The radio is as ever, faithfully silent. 

Jason will stop leaving lulls in the conversation for it to fill eventually. He’ll learn. 

“Finally, I finish eating and I look at him. Yolk all over his face, these _dead_ eyes that look better suited to paintings than people and this yellow trucker cap squashed on his head. Said ‘thistle’ in white. I look at him and I say, ‘hey, man, do you mind?’
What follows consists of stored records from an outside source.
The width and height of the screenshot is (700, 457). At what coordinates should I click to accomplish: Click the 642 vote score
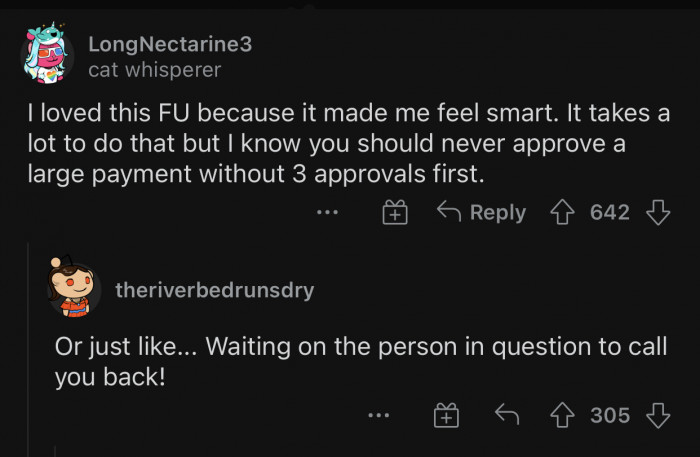pyautogui.click(x=610, y=212)
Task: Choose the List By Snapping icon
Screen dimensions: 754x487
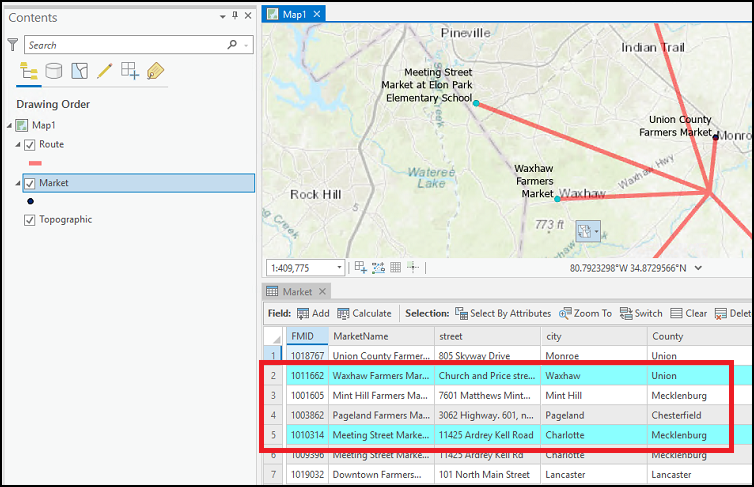Action: [x=130, y=71]

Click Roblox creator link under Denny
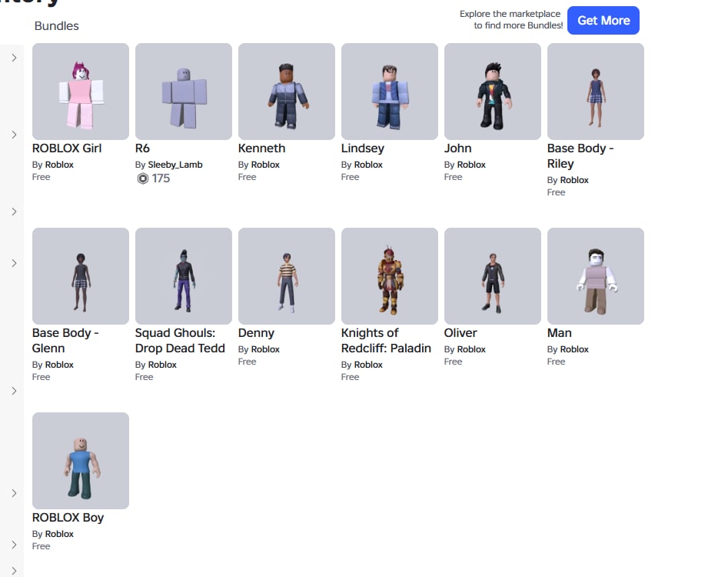(x=265, y=349)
“I guess I shouldn’t have brought attention to the way he was staring ‘cause he got up and he _didn’t walk right._ Walked like he wasn’t used to walkin’. His knees buckled when he slid out of the chair and his ankles looked like they were grinding against bone but he kept going until he was standing next to the seat across from me in the booth. Then, in this voice that really did homage to his tobacco-stained hands, says, ‘hey, man, do you mind?’ and slides into the seat.” Jason pulls onto the highway. Leaves the safety of the suburbs again.

“I say, ‘yeah, man, I do’ or, I mean to. I don’t say anything to him. He smiles at me but it’s as wrong as his walk. Not used to it either, probably. Too many teeth that are just as translucent and yellow as his fingertips. This guy lifts a hand to get the lady’s attention and says, ‘I want you to be very careful about what you say to me,’ and I think, well, fuck you too, buddy.

“Instead, I just nod and wait for him to do something else like he’s the messiah and I’m one of his disciples. He does, do something else, he says, still smiling, ‘Jason, I want you to turn around and I want you to go home.’ He says, ‘Jason, I want you to forget Roy Harper.’

“Honestly, Roy, you may be doing god knows what god knows where but there’s something about hearing your name that will always bring me back to where I need to be. This man says your name and I snap back into myself and I open my mouth and say, ‘get the fuck away from me.’ 

“His smile twists and there are more teeth and they look _sharp_ and I was so sure it was just the light but the lady comes over to our table and—and—“

-

“You ever had one of those quadruple bacon cheeseburgers?” Jason asks. He’s just passed a sign for one and he’s starting to get hungry. “I figure, there’re only so many arteries I _can_ clog and I’ve been on the road long enough that most of them are already there.”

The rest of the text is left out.